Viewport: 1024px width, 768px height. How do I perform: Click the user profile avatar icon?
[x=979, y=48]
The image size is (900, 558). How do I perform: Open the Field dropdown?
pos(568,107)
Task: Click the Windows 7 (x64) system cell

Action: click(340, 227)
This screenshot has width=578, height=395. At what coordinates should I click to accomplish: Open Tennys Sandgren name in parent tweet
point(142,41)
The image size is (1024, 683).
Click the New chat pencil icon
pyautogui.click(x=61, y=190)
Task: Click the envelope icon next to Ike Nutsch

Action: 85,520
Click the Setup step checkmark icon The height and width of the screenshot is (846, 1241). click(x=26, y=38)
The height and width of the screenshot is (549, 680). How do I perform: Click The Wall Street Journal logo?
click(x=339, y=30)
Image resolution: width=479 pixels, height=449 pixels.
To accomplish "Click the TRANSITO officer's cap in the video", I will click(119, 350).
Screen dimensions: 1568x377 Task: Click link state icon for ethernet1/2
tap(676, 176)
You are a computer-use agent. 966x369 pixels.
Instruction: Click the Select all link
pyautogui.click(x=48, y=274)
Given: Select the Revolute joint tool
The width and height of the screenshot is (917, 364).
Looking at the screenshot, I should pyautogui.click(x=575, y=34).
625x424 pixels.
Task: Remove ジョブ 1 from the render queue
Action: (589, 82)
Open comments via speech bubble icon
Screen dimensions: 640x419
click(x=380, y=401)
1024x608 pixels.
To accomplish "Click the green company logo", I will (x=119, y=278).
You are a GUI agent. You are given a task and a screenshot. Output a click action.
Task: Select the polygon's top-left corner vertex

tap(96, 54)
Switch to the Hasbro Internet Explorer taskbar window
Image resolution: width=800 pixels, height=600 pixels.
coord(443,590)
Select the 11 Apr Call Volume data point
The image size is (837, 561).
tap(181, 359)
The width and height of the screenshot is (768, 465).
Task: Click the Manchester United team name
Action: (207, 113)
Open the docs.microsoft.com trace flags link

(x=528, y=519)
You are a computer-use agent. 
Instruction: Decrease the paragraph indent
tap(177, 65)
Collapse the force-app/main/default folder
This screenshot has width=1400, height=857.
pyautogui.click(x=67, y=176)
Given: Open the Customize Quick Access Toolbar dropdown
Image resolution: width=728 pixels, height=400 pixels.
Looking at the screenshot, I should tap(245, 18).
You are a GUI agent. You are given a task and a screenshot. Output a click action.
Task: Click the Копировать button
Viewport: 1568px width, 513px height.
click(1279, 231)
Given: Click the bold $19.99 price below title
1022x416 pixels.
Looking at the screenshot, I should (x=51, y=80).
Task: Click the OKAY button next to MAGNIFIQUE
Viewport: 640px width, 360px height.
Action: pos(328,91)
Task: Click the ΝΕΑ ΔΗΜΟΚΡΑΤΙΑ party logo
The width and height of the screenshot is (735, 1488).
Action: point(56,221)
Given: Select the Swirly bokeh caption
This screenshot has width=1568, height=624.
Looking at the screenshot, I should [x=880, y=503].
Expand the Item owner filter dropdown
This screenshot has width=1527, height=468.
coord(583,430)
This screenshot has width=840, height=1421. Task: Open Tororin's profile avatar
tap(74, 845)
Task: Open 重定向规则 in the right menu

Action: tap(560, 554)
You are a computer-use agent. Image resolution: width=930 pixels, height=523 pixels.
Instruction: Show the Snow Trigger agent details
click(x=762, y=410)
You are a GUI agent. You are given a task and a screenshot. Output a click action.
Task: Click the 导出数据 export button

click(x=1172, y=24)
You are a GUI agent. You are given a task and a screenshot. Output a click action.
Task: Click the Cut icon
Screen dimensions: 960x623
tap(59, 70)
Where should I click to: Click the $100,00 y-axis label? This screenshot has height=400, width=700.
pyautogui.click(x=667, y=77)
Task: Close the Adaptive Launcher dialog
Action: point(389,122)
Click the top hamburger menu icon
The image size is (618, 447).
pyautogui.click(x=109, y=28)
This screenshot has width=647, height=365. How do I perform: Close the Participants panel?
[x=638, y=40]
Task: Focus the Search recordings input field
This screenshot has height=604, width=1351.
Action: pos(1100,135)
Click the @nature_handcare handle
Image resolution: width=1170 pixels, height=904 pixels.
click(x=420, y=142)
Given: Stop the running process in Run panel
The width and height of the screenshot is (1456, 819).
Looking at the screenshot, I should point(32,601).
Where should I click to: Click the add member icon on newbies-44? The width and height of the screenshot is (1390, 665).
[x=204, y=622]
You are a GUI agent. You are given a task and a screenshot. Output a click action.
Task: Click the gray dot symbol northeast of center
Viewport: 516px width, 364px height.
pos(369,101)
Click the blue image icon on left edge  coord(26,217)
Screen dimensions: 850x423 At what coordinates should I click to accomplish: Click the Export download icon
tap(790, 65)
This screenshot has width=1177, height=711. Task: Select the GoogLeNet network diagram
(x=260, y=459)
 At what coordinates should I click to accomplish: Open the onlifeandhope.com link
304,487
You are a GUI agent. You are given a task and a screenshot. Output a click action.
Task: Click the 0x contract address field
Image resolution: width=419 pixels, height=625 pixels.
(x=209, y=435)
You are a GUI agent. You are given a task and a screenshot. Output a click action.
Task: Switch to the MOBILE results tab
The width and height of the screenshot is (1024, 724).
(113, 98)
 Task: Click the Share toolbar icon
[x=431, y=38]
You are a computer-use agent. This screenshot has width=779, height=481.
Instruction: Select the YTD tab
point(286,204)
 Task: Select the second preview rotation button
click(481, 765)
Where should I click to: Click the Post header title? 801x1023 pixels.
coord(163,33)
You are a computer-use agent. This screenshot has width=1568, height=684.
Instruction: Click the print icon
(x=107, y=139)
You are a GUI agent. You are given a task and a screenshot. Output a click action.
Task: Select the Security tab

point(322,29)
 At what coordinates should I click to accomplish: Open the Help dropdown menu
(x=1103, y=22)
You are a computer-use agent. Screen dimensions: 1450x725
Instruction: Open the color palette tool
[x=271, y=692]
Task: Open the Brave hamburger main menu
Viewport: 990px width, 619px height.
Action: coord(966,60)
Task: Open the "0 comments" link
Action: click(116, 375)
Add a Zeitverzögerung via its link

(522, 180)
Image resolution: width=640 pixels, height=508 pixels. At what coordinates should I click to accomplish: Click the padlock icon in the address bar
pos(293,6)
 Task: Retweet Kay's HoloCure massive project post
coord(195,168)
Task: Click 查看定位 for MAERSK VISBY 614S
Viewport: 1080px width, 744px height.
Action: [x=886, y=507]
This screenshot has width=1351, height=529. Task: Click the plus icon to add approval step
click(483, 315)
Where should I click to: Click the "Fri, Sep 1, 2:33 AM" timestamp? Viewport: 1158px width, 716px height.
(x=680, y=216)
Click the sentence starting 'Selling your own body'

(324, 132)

--- --- ---

• PROBLEM REQUIREMENTS
Keep both end lines and retype everything in the records above from the line containing "Given: Select the Revolute joint tool" through the line containing "1024x608 pixels.", exactly, with nothing else.

• TASK RESPONSE
Given: Select the Revolute joint tool
The width and height of the screenshot is (917, 364).
Looking at the screenshot, I should pyautogui.click(x=575, y=34).
625x424 pixels.
Task: Remove ジョブ 1 from the render queue
Action: (589, 82)
Open comments via speech bubble icon
Screen dimensions: 640x419
click(x=380, y=401)
1024x608 pixels.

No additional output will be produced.